読書記録です。時々、漫画やアニメにも独り言してます。

レジェンドアニメ! 辻村深月著 マガジンハウス 2022年

 『ハケンアニメ!』スピンオフ。

 九年前のクリスマス
 27歳の有科香屋子は、制作進行を担当していたアニメが“空気アニメ”と呼ばれていることを知って、落ち込みながらも『光のヨスガ』を見ていた。
 高校一年生の斎藤瞳は、サンタクロースワンピを着てクリスマスケーキを売っていた。
 高校二年生の並澤和奈は、隣席の田口くんがクリスマスパーティーに呼ばれたことを知って、泣きそうになっていた。田口くんは、和奈の描いた教科書の落書きを、手放しで褒めてくれていた。

 声と音の冒険
 『運命戦線リデルライト』の最終話の絵コンテを見て、音響監督の五條正臣は監督の王子千晴との出会いを思い出していた。

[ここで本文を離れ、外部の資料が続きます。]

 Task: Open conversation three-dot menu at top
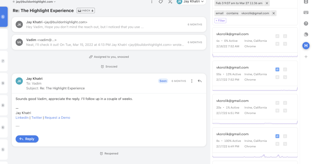point(152,2)
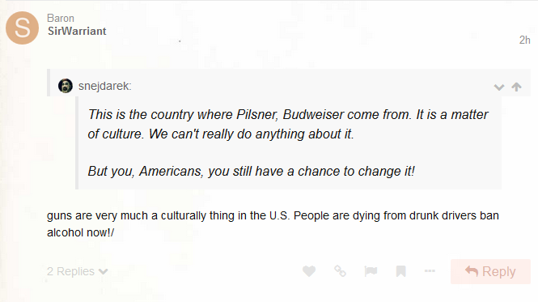Copy the post link via chain icon
This screenshot has height=302, width=538.
pos(340,271)
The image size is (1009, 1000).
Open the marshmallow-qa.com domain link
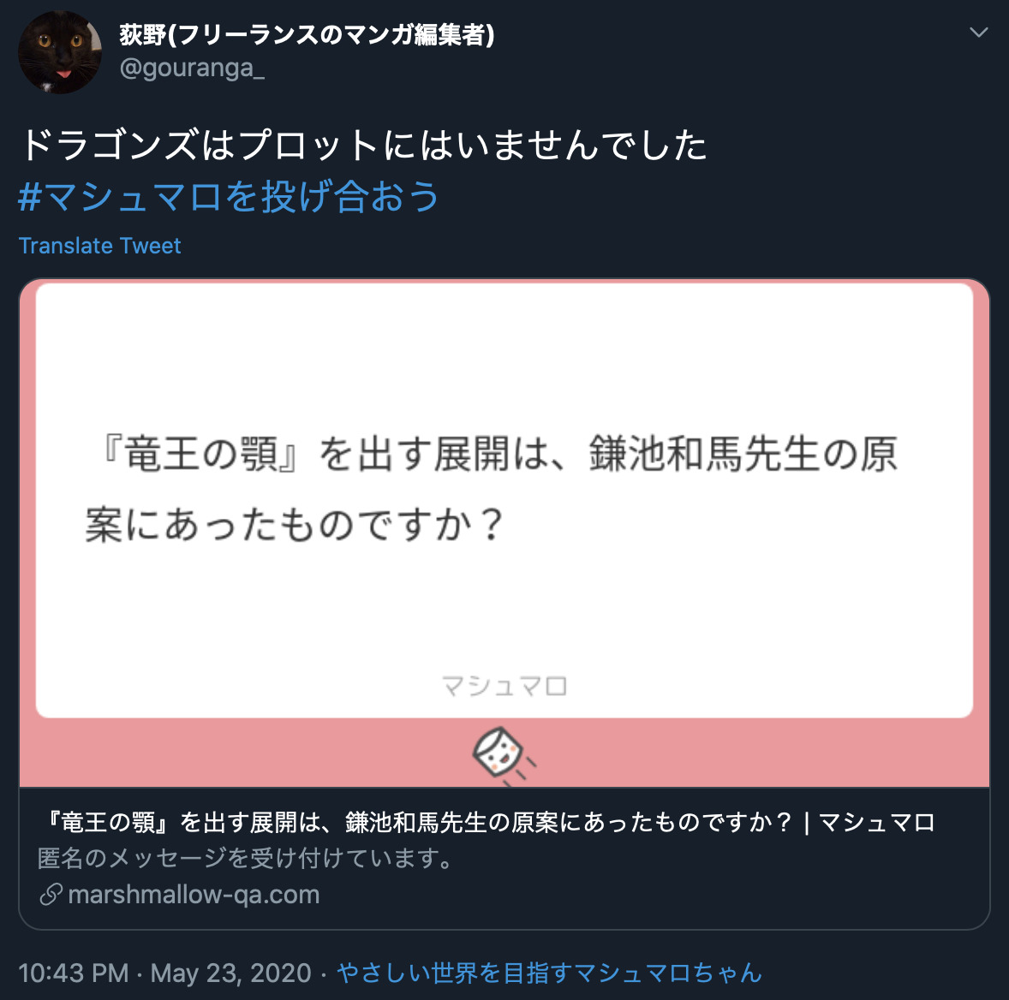coord(194,894)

シリーズもののアニメで斬新な演出を狙い、上から怒られていた彼。今、王子は自分の名前を出した作品で、新しい効果に挑む。

 夜の底の太陽
 母さんと二人だけで引っ越して来た団地、同じ小学校の生徒のいない遠い塾に、冨田太陽は通っている。母の方針で漫画もアニメも見ていないから、友達がそんな話題で盛り上がっていても話に入れない。でも、順太も爽平も、拾った猫の貰い先を一緒に探してくれた。そんな二人とケンカした後、猫を引き取ってくれたお姉さんが、アニメ『サウンドバック』を勧めてくれた。

 執事とかぐや姫
 逢里哲哉は25歳、フィギュア会社の広報を担当している。フィギュアの祭典「ドール・ソニック」で自分のミスに落ち込んでいたのに、憧れの原型師に会えていきなり浮き上がった。鞠野カエデ、実際に会うと女性で美人で、二度目に会った時には子連れだった。でも逢里は気にならない。彼女が天才的な原型師で、いつか一緒に仕事がしたいということの他は。

 ハケンじゃないアニメ
 和山和人は長寿アニメ『お江戸のニイ太』のプロデューサー。今年で30周年を迎えるその記念の新OPを、斎藤瞳監督に依頼できるとあって興奮気味。ただ斎藤は、この有名アニメを通ってこなかったと言う。よぎる一抹の不安、その上『ニイ太』立ち上げから関わって来たベテランプロデューサー七神昇平も退職すると言って来た。七神は長年、『ニイ太』の原作者 左近寺誠とのパイプ役を務めているのに。

 次の現場へ
 人気声優 美末杏樹とアニメーター迫水孝昭の結婚式にて。散々ぼやく王子千晴、それを宥める有科香屋子、制作からアニメーターへ転身した川島加菜美も出席していた。王子の次の仕事はチヨダ・コーキ原作の『V.T.R』、脚本に赤羽環を迎えて丁々発止の会議を重ねている。作画監督は並澤和奈、斎藤瞳は別の劇場版作品に呼ばれている中、川島加菜美は自分に声が掛からないことを気に病んでいた。…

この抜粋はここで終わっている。